The authentication step can return data from JWT claims as trusted identity attributes for use in binding rule selectors and bind name interpolation.

The ClaimMappings and ListClaimMappings attributes control how Nomad maps claims to identity attributes. Both are maps of items to copy, with elements of the form "<JWT claim>":"<attribute suffix>".

Use ClaimMappings to map singular values and ListClaimMappings to map lists of values.

This examples contains ClaimMappings and ListClaimMappings. The configuration instructs Nomad to copy the values in the JWT claims "givenName" and "surname" to attributes named "value.first_name" and "value.last_name" respectively. Additionally, Nomad should copy the list of values in the JWT claim "groups" to an attribute named "list.roles".

{
  "Name": "example-auth-method",
  "Type": "<jwt|oidc>",
  "Description": "Example auth method",
  "Config": {
    "ClaimMappings": {
      "givenName": "first_name",
      "surname": "last_name"
    },
    "ListClaimMappings": {
      "groups": "roles"
    }
  }
}

The following table shows the resulting attributes and the ways they may be used in rule bindings:

Attributes	Supported selector operations	Can be interpolated
`value.first_name`	Equal, Not Equal, In, Not In, Matches, Not Matches	yes
`value.last_name`	Equal, Not Equal, In, Not In, Matches, Not Matches	yes
`list.groups`	In, Not In, Is Empty, Is Not Empty	no

Refer to the binding-rule documentation for more examples on using selectors.

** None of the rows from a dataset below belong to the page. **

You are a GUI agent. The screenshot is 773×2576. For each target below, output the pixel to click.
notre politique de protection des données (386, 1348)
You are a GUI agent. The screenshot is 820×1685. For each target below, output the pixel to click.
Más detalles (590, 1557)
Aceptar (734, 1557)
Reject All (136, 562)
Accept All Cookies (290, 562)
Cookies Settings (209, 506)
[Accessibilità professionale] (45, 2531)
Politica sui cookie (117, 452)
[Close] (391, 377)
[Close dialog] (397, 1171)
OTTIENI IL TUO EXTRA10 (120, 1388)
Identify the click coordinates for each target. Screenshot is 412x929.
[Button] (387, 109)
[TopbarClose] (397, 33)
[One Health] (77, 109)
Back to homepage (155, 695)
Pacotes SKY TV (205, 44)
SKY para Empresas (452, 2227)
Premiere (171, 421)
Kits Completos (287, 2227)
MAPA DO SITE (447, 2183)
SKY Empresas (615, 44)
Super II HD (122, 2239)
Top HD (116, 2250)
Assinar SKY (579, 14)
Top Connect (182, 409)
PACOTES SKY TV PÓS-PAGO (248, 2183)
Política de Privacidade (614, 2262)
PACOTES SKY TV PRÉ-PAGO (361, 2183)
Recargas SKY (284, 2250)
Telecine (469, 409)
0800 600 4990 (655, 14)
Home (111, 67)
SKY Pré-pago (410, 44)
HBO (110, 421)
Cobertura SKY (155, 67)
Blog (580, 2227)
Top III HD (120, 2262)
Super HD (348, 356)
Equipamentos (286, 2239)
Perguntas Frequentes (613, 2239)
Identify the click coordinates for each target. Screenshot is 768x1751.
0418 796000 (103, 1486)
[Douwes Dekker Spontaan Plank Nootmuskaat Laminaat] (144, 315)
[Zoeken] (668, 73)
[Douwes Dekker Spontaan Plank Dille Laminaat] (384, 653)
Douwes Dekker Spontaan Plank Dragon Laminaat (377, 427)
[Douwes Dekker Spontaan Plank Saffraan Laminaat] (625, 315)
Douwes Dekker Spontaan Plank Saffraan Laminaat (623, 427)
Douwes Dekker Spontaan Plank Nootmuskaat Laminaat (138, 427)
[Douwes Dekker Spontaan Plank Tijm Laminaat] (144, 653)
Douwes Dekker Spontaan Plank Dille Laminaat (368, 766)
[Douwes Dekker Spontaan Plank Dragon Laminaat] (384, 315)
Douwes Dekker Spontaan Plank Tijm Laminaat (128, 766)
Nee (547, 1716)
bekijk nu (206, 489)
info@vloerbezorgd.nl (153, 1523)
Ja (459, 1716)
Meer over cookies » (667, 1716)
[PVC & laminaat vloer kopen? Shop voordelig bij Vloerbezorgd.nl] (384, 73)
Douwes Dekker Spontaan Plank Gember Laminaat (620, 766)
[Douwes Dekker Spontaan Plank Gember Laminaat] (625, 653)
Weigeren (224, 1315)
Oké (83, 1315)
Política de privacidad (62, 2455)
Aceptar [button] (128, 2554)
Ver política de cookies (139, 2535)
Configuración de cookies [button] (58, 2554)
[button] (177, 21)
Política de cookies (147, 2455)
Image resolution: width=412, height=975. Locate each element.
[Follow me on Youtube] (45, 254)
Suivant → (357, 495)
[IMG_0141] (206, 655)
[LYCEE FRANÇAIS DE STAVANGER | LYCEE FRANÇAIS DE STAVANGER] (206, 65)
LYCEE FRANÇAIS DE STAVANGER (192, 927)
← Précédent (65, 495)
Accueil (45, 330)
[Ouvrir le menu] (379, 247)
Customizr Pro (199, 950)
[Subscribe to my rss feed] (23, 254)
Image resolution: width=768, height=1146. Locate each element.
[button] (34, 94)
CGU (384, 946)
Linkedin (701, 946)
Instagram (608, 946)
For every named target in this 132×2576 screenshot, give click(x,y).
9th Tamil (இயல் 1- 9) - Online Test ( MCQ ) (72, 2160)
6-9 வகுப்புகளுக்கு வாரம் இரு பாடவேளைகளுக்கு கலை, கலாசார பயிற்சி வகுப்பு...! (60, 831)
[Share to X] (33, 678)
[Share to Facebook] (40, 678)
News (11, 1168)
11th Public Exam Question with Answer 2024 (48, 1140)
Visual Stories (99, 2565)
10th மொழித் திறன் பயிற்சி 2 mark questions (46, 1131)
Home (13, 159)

Claim Specifications and JSON Pointer

Use the ClaimMappings and ListClaimMappings fields to point to data within the JWT. If the desired key is at the top of level of the JWT, you may provide the name directly. If it is nested at a lower level, you may use a JSON Pointer.

This example shows decoded JWT claims.

{
  "division": "North America",
  "groups": {
    "primary": "Engineering",
    "secondary": "Software"
  },
  "iss": "https://my-corp-app-name.auth0.com/",
  "sub": "auth0|eiw7OWoh5ieSh7ieyahC3ief0uyuraphaengae9d",
  "aud": "V1RPi2MYptMV1RPi2MYptMV1RPi2MYpt",
  "iat": 1589224148,
  "exp": 1589260148,
  "nonce": "eKiihooH3Fah8Ieshah4leeti6ien3"
}

Use the following syntax to reference data:

Top-level key: Use direct reference. For example, "division" refers to "North America".
Nested key: Use JSON Pointer syntax. For example, "/groups/primary" refers to "Engineering".

You may use any valid JSON Pointer as a selector. Refer to the JSON Pointer RFC for a full description of the syntax.